##### TASK MATERIAL #####
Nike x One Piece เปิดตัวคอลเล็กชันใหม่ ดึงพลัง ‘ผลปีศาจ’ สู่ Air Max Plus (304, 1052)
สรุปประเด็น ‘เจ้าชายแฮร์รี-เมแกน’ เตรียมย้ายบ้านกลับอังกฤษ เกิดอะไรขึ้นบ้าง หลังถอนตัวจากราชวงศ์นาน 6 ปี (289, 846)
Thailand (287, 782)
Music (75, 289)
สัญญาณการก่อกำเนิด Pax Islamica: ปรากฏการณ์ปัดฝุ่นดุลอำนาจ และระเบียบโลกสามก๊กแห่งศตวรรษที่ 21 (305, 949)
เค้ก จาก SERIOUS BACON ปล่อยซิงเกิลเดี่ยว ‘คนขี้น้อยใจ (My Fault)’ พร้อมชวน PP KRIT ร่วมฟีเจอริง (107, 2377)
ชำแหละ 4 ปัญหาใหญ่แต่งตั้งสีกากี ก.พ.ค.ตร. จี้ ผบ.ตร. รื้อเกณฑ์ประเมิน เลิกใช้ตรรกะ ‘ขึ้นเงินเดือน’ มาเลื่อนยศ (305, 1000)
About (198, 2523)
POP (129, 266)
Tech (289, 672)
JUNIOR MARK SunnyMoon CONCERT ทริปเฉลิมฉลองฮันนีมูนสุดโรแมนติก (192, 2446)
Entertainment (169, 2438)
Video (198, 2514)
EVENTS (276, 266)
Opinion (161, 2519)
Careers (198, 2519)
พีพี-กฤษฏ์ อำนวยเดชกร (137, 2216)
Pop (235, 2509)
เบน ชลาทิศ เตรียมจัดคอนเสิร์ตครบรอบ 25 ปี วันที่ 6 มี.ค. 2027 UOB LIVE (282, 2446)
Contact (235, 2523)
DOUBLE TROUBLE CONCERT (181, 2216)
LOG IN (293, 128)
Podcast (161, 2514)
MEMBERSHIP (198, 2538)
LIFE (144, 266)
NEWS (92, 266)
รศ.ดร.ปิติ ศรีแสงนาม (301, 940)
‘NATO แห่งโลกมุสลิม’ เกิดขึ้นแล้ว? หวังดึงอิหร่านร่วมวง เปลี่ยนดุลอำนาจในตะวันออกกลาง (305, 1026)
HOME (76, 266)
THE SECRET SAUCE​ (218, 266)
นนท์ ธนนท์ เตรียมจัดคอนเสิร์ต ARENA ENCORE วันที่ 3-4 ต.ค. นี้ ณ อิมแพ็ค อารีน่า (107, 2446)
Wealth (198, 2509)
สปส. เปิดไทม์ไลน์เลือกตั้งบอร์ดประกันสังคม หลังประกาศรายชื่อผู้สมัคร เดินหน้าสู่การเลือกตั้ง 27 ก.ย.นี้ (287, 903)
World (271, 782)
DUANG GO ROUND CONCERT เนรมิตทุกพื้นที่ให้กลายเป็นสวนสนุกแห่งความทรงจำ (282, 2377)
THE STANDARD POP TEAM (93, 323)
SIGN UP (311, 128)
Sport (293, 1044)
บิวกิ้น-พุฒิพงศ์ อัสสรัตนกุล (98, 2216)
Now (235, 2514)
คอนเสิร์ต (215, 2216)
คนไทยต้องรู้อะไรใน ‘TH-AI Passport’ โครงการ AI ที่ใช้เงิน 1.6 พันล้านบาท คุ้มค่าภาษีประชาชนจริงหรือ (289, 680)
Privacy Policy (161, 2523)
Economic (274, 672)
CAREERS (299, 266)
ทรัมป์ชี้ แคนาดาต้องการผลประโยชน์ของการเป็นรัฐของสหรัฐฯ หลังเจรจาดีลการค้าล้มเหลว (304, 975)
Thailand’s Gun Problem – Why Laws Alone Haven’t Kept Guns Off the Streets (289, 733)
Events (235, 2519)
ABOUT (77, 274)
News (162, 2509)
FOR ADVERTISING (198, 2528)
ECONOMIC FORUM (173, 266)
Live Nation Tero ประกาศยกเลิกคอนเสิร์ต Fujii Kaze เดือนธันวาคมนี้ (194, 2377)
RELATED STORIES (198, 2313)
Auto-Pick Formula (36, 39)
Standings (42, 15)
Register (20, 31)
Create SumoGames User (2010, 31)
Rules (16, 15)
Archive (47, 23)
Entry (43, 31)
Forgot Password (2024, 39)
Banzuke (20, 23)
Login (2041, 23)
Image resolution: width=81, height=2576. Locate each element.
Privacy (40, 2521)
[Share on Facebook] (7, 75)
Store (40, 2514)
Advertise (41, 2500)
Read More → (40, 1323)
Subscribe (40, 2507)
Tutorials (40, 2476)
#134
#####
### WHAT THE TASK REQUIRES:
Go back to the data above and please quote exactly, and only, the lines from the line with "Image resolution: width=81, height=2576." through its last line.

### YOUR SOLUTION:
Image resolution: width=81, height=2576. Locate each element.
Privacy (40, 2521)
[Share on Facebook] (7, 75)
Store (40, 2514)
Advertise (41, 2500)
Read More → (40, 1323)
Subscribe (40, 2507)
Tutorials (40, 2476)
#134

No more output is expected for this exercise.